Image source: Raymond CC Forum
More background here:http://www.infopackets.com/news/secu...pant_in_us.htm

I downloaded Avast from my brothers computer, combofix and all that i download it all from my brothers computer, put it on a usb and put on my computer.

When i rename it to something like asdf.html or something, it tries to run it through internet explorer. ill try renaming it to mpg or jpg and see how that goes.

Also previously, i downloaded a virut cleansing program from avg and a symantec virut virus cleaner. Ran both. But dont know if there was any luck.

That .txt that i attached through fileden is the avast log from the scan i did.

No luck, combo fix wont run if i renamed it to like jpg or something. It would try to open up in picture manager etc. Mp3 it would try open in media player.

So what am i headed? a reformat?

Can you get me a scan from Avast? Just save the log and attach here. You can't use a file extension that uses a particular application to open- like a photo viewer or a music player. You "might" be able to change the 'Open With" but I doubt it with a file extension that specific.

Get me an AV scan.

I'm going to ask kritius if he knows a way around this, but try the AV scan. If you cannot get that, then I will recommend the reformat/reinstall under the assumption it's Virut.

The fileden link right there is the avast log of the last scan i did. It is a 700kb txt file, thats why i uploaded with fileden

I'm not going to open that large log/ As I Mentioned before, a log this large would indicate serous problems.

Please Download Dr.Web CureIt! HERE

• [1] Run the utility and press the "Start" button in the opened window.
  [2] Confirm the launch by pressing the "OK" button and wait for the scanning results of the main memory and startup files. I
  [3] Select the Complete scan or the Custom scan mode (in the latter case, select the necessary objects you want to scan)
  [4] Press the "Start scanning" button on the scanner right.
  [5] When you call the utility, you can specify parameters for the scanner in the command line, i.e. to specify the objects for scanning or/and modify the scanning modes different from the default ones.
  [6] When being scanned, infected files are cured, incurable files are moved to the quarantine directory.
  [7] When the scanning is finished, the log file and the quarantine are not deleted.

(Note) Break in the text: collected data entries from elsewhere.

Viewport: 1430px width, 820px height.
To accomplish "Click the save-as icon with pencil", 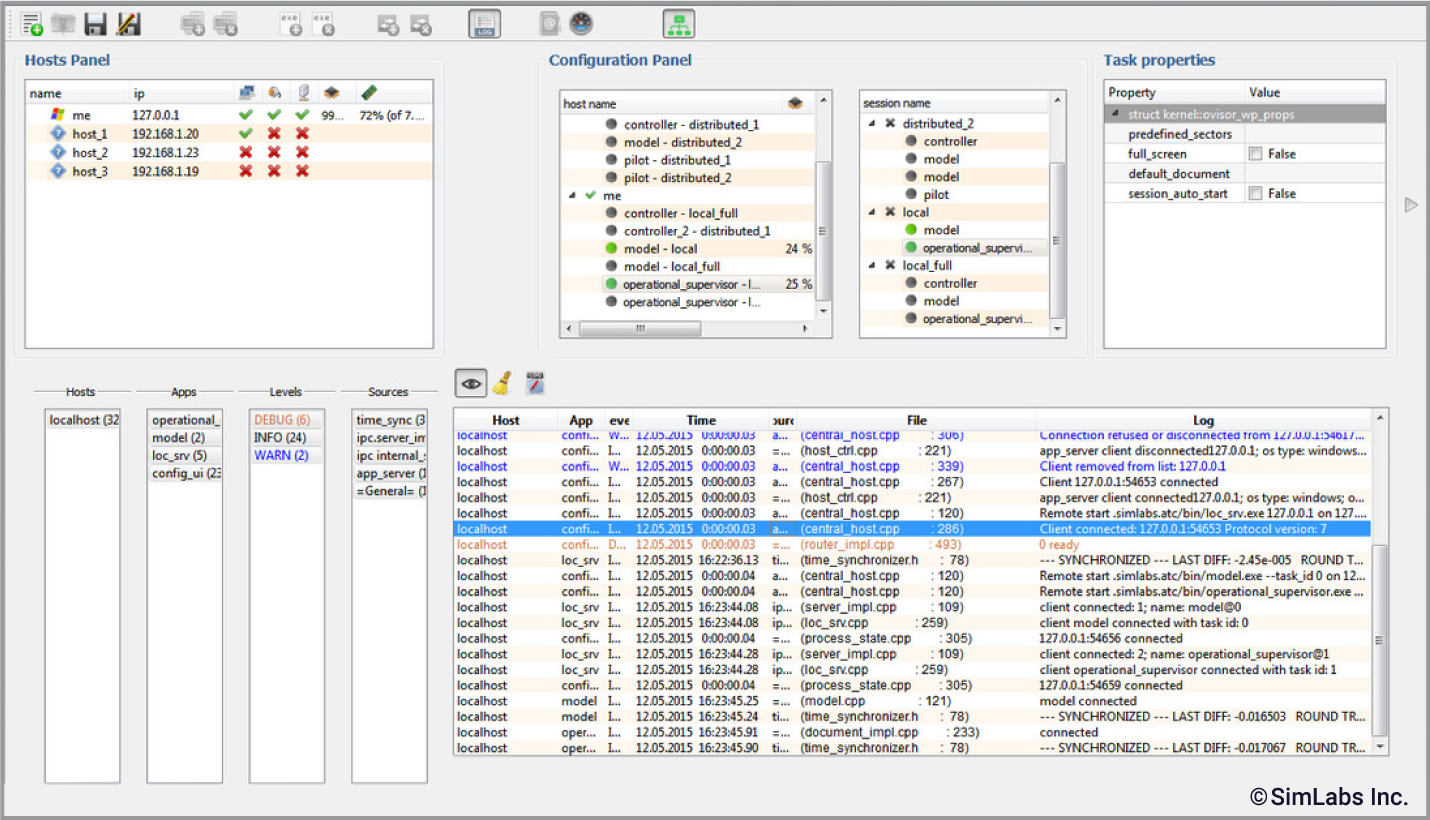I will click(x=128, y=24).
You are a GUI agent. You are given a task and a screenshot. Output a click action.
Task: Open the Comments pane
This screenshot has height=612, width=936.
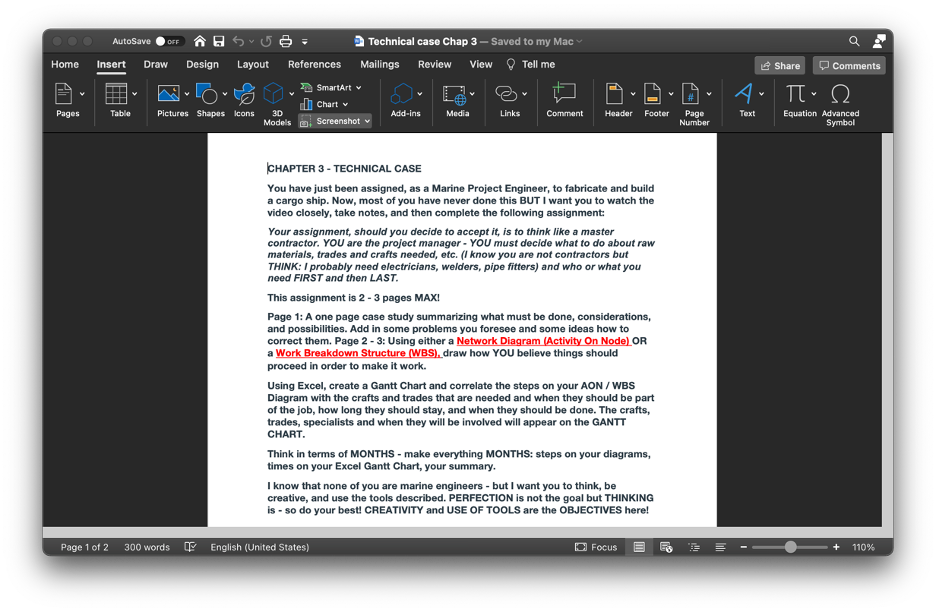848,64
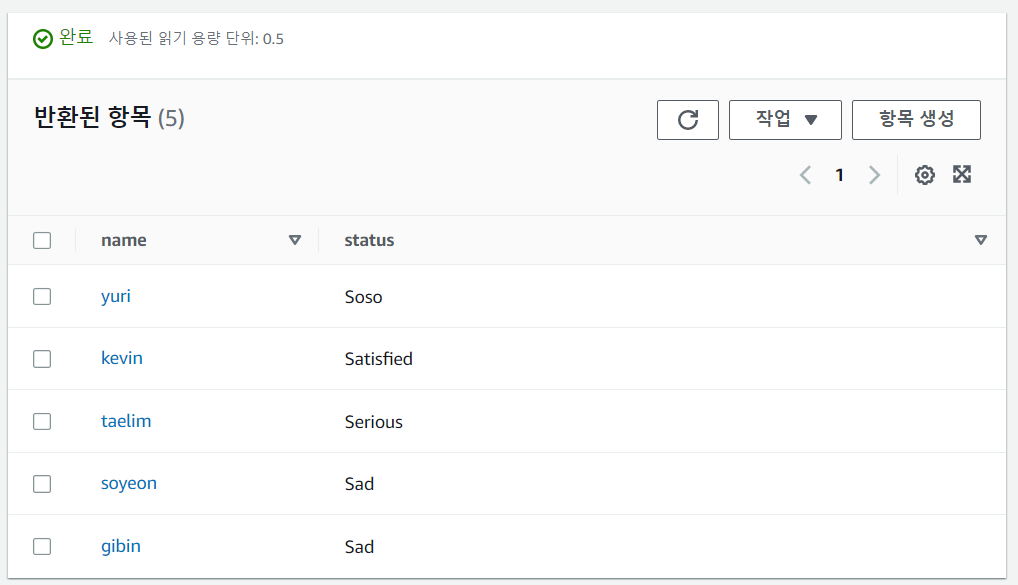The height and width of the screenshot is (585, 1018).
Task: Select the header select-all checkbox
Action: pos(42,240)
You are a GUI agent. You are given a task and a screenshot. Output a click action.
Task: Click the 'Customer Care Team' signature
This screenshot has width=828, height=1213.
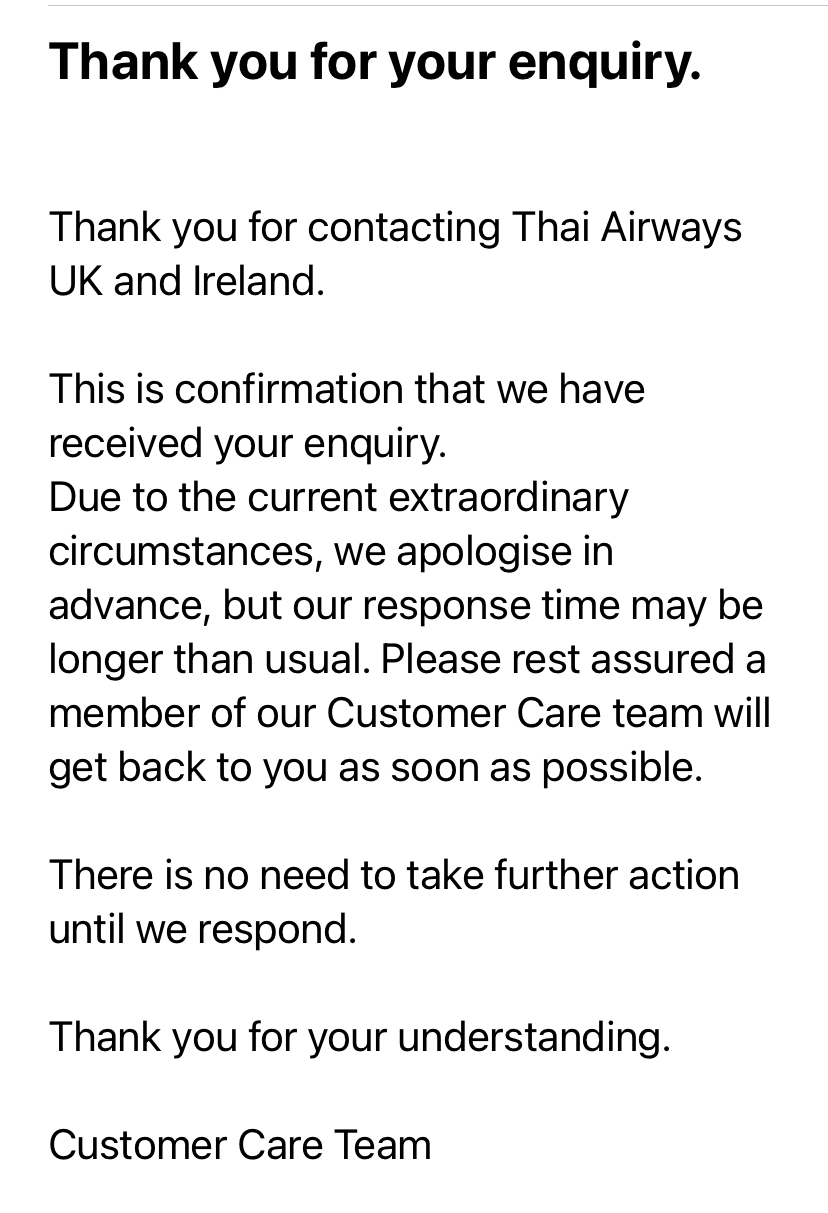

Please attach log on next reply.

Sorry for the late reply, been busy with work on the weekend. I think im gonna reformat it. It is a pain in the rear. Files are changing, my quick start menu - some of the icons deleted itself. I have 4 partitioned drives. If i just reformat the C: drive where windows is. Should i good to go with the virus gone or is there still a chance it is still hanging around somewhere?

I havent reformatted my computer yet. But with this virut and heur virus. Should i be right if i just reformat the c:\???

For some reason, I'm not getting some of the feedback emails when there is a reply.

IF you do have the Virut malware, reformatting is the best way to go. Can I tell you it will be gone if you just reformat the C drive? No. It's going to depend what's on the other drives and if any of the infected files got in. You'll be reformatting the operating system on the C drive, right?

From McAfee:
Another consideration is where are the System Restore files? If malware is in the restore points and the restore points are used, it can reinfect the system. I would think they are on the C drive, but I don't know this.

The IRCBot functionality can allow a remote attacker to:
• Download and execute arbitrary files
• Scan for vulnerable ports on target machines
• Attempt to infect a target vulnerable machine
• Update the bot on the infected machine

So you will need to be sure that any area- drive- on the machine is cleaned.

Ohhh ok. On all my other drives, it has games, music, pictures\photos and that. Thats about it really. The system restore files, if i unticked the box to have system restore on, do i just clear it by using the windows disk cleanup?

Also, avast hasnt picked up anything that has been infected by the virut virus. I have used avast to scan several times. But does not come up with it

do i just clear it by using the windows disk cleanup?

No. That just clears temporary internet files, Cookies and temp files,

How do i get rid of my system restores? Also, should i be worried about the compressed old files?